Having very exactly viewed the situation of the island and the way of
living of the Enassed nation, we went to take a cup of the creature at a
tavern, where there happened to be a wedding after the manner of the
country. Bating that shocking custom, there was special good cheer.

While we were there, a pleasant match was struck up betwixt a female called
Pear (a tight thing, as we thought, but by some, who knew better things,
said to be quaggy and flabby), and a young soft male, called Cheese,
somewhat sandy. (Many such matches have been, and they were formerly much
commended.) In our country we say, Il ne fut onques tel mariage, qu'est de
la poire et du fromage; there is no match like that made between the pear
and the cheese; and in many other places good store of such bargains have
been driven. Besides, when the women are at their last prayers, it is to
this day a noted saying, that after cheese comes nothing.

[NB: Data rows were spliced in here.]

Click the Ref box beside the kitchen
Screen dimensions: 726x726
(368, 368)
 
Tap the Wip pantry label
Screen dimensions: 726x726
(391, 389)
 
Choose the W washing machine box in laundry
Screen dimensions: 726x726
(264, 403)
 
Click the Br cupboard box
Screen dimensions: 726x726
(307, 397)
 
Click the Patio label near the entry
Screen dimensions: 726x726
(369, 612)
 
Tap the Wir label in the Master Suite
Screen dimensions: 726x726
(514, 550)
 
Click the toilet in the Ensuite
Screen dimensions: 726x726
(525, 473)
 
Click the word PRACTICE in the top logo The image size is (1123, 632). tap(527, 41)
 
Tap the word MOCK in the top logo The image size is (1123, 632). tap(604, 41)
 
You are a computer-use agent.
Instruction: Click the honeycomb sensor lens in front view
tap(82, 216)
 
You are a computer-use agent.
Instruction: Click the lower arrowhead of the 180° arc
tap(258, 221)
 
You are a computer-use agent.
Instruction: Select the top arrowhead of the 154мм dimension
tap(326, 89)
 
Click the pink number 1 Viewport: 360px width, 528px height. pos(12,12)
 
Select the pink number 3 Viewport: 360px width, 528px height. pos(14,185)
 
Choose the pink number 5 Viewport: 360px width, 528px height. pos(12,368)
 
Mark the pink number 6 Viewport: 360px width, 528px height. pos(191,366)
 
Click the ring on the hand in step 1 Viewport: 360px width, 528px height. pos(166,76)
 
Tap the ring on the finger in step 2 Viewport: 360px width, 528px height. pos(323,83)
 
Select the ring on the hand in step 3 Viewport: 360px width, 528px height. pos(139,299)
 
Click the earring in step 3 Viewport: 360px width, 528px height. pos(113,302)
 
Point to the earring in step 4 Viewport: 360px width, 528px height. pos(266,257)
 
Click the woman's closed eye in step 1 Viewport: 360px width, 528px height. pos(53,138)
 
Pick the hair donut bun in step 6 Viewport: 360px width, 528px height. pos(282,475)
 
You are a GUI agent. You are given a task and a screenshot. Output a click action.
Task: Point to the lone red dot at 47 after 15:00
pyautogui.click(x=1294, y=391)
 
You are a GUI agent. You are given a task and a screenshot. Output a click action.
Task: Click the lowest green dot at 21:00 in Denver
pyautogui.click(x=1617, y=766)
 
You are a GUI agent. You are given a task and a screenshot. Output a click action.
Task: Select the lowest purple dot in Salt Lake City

In another room I saw them marrying an old greasy boot to a young pliable
buskin. Pantagruel was told that young buskin took old boot to have and to
hold because she was of special leather, in good case, and waxed, seared,
liquored, and greased to the purpose, even though it had been for the
fisherman that went to bed with his boots on. In another room below, I saw
a young brogue taking a young slipper for better for worse; which, they
told us, was neither for the sake of her piety, parts, or person, but for
the fourth comprehensive p, portion; the spankers, spur-royals,
rose-nobles, and other coriander seed with which she was quilted all over.



Chapter 4.X.

How Pantagruel went ashore at the island of Chely, where he saw King St.
Panigon.

We sailed right before the wind, which we had at west, leaving those odd
alliancers with their ace-of-clubs snouts, and having taken height by the
sun, stood in for Chely, a large, fruitful, wealthy, and well-peopled
island. King St. Panigon, first of the name, reigned there, and, attended
by the princes his sons and the nobles of his court, came as far as the
port to receive Pantagruel, and conducted him to his palace; near the gate
of which the queen, attended by the princesses her daughters and the court
ladies, received us. Panigon directed her and all her retinue to salute
Pantagruel and his men with a kiss; for such was the civil custom of the
country; and they were all fairly bussed accordingly, except Friar John,
who stepped aside and sneaked off among the king's officers. Panigon used
all the entreaties imaginable to persuade Pantagruel to tarry there that
day and the next; but he would needs be gone, and excused himself upon the
opportunity of wind and weather, which, being oftener desired than enjoyed,
ought not to be neglected when it comes. Panigon, having heard these
reasons, let us go, but first made us take off some five-and-twenty or
thirty bumpers each.

Pantagruel, returning to the port, missed Friar John, and asked why he was
not with the rest of the company. Panurge could not tell how to excuse
him, and would have gone back to the palace to call him, when Friar John
overtook them, and merrily cried, Long live the noble Panigon! As I love
my belly, he minds good eating, and keeps a noble house and a dainty
kitchen. I have been there, boys. Everything goes about by dozens. I was
in good hopes to have stuffed my puddings there like a monk. What! always
in a kitchen, friend? said Pantagruel. By the belly of St. Cramcapon,
quoth the friar, I understand the customs and ceremonies which are used
there much better than all the formal stuff, antique postures, and
nonsensical fiddle-faddle that must be used with those women, magni magna,
shittencumshita, cringes, grimaces, scrapes, bows, and congees; double
honours this way, triple salutes that way, the embrace, the grasp, the
squeeze, the hug, the leer, the smack, baso las manos de vostra merce, de
vostra maesta. You are most tarabin, tarabas, Stront; that's downright
Dutch. Why all this ado? I don't say but a man might be for a bit by the
bye and away, to be doing as well as his neighbours; but this little nasty
cringing and courtesying made me as mad as any March devil. You talk of
kissing ladies; by the worthy and sacred frock I wear, I seldom venture
upon it, lest I be served as was the Lord of Guyercharois. What was it?
said Pantagruel; I know him. He is one of the best friends I have.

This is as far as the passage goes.